March 5, 2013 at 12:15 pm 1 comment

Yesterday we posted a video that illustrated the huge problem of wealth inequality in the United States. We have blogged before about the growing divide between the wealthy and the poor, between urban and rural, and between big business and main street.  Now, Demos has published a report looking at one of the main things fueling these troubling trends: the rise in political inequality. While this has been implicit in many of our blog posts, Demos has done a good job explaining how political power and access undergird the policies and systems that perpetuate growing inequality.

The report explains that the political priorities of the wealthy diverge significantly from the general public in regard to a range of issues, including taxes, trade and globalization, business regulation, social safety net programs, and the role of government. While the general public favors policies that would level the playing field and begin to reverse some inequality, the wealthy are generally less in favor of these policies.

Jobs & Income Policy Preferences Of Affluent & General Public

Demos reports that while these groups do not disagree on everything, the biggest divergence occurs in areas of economic policy.
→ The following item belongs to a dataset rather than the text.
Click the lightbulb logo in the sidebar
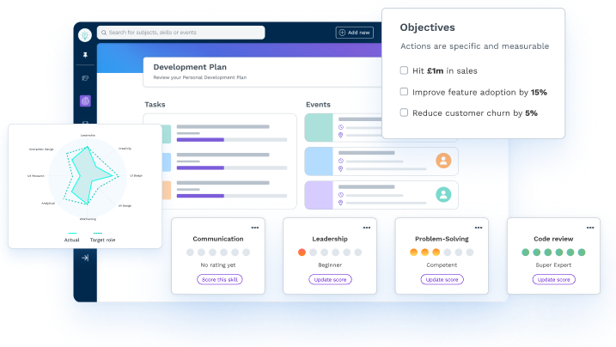The width and height of the screenshot is (616, 347). point(85,33)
For example, while most Americans are concerned about job creation, the wealthy place a higher priority on deficit reduction. One of the reasons that is cited for this difference is that the affluent have not been as affected by the economic downturn and the rise in unemployment.
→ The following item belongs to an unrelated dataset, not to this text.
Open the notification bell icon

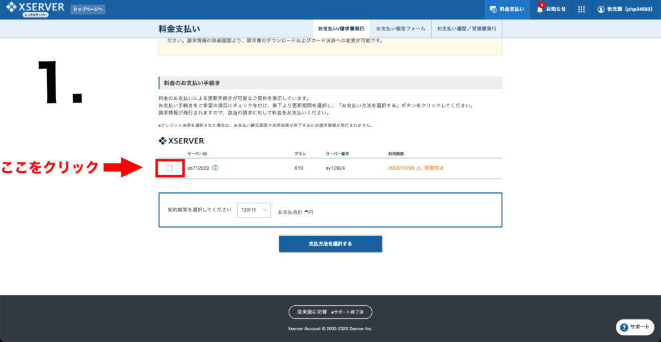point(540,9)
Back in August, we had discussed that because the affluent and the political elite had not experienced the severity of Great Recession, as compared to the majority of Americans, their priorities do not align with what most Americans need.  The findings of the Demos report provide more support for this argument. Lower-income Americans have significantly less influence on public policy outcomes. They participate less in civic life (such as in voting– low-income voters turn out at far lower rates than higher-income voters), are under-represented among elected officials, and do not contribute as much to political campaigns. As a result, their priorities are not reflected in policy outcomes.

Most importantly, the Demos report makes the point that political inequality and economic inequality are mutually reinforcing:

Growing economic inequality is typically blamed on structural changes in the economy, such as globalization. But it is becoming ever clearer that the tilted playing field of U.S. politics, with affluent voices speaking most loudly, is itself a driver of inequality.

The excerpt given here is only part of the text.